On Saturday, July 28, 2012 02:49:16 Chad J wrote:
> Is there some way to do something similar to this right now?
>
> void main()
> {
> // Differing levels of type-inference:
> int[] r1 = [1,2,3]; // No type-inference.
That works just fine.
> Range!(int) r2 = [1,2,3]; // Only range kind inferred.
What do you mean by range kind? If you declare Range!int, you gave it its type
already. It's whatever Range!int is. You can't change it. There's nothing to
infer. Either Range!int has a constructor which takes an int[] or the
initialization won't work. Range!int is the same either way.
> Range r3 = [1,2,3]; // Element type inferred.
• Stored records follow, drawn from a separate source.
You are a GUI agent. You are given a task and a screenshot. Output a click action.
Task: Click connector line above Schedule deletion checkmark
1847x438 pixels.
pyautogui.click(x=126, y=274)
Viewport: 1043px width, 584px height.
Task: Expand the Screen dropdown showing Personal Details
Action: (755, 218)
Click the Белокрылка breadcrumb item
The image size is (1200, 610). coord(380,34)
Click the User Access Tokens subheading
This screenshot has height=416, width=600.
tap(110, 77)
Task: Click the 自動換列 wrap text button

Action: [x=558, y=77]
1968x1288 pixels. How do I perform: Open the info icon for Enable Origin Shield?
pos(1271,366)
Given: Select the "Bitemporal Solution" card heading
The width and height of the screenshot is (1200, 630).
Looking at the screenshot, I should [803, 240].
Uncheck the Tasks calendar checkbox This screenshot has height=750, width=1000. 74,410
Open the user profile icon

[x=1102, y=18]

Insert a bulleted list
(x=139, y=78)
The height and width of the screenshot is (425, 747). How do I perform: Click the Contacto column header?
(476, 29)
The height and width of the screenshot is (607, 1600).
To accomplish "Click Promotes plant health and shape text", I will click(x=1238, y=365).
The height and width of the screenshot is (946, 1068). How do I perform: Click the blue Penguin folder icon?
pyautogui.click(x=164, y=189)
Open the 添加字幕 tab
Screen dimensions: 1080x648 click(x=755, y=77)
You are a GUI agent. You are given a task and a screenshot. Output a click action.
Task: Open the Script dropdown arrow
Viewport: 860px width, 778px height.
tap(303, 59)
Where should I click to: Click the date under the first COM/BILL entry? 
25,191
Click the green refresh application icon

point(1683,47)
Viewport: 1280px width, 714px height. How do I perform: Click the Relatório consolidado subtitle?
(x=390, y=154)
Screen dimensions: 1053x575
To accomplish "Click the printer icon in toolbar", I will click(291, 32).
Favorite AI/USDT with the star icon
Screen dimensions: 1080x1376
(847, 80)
Again, the type of the variable must already be a full type, or you can't
declare it. So, there's nothing to infer. Either Range!int has a constructor
which takes an int[] or the initialization won't work. Range is the same
either way.
> auto r4 = [1,2,3]; // Full type-inference.
This works;
> AFAIK it isn't: the type system is pretty much all-or-nothing about
> this. Please show me that I'm wrong.
The _only_ time that the type on the left-hand side of an assignment
expression depends on the type of the right-hand side is if the type is being
explicitly inferred by using auto, const, immutable, or enum as the type by
themselves. Types are never magically altered by what you assign to them.
If you want to, you can create a templated function which picks the type to
return. e.g.
Type var = makeType([1, 2, 3]);
or
auto var = makeType([1, 2, 3]);
but it's the function which determines what the type is.
- Jonathan M Davis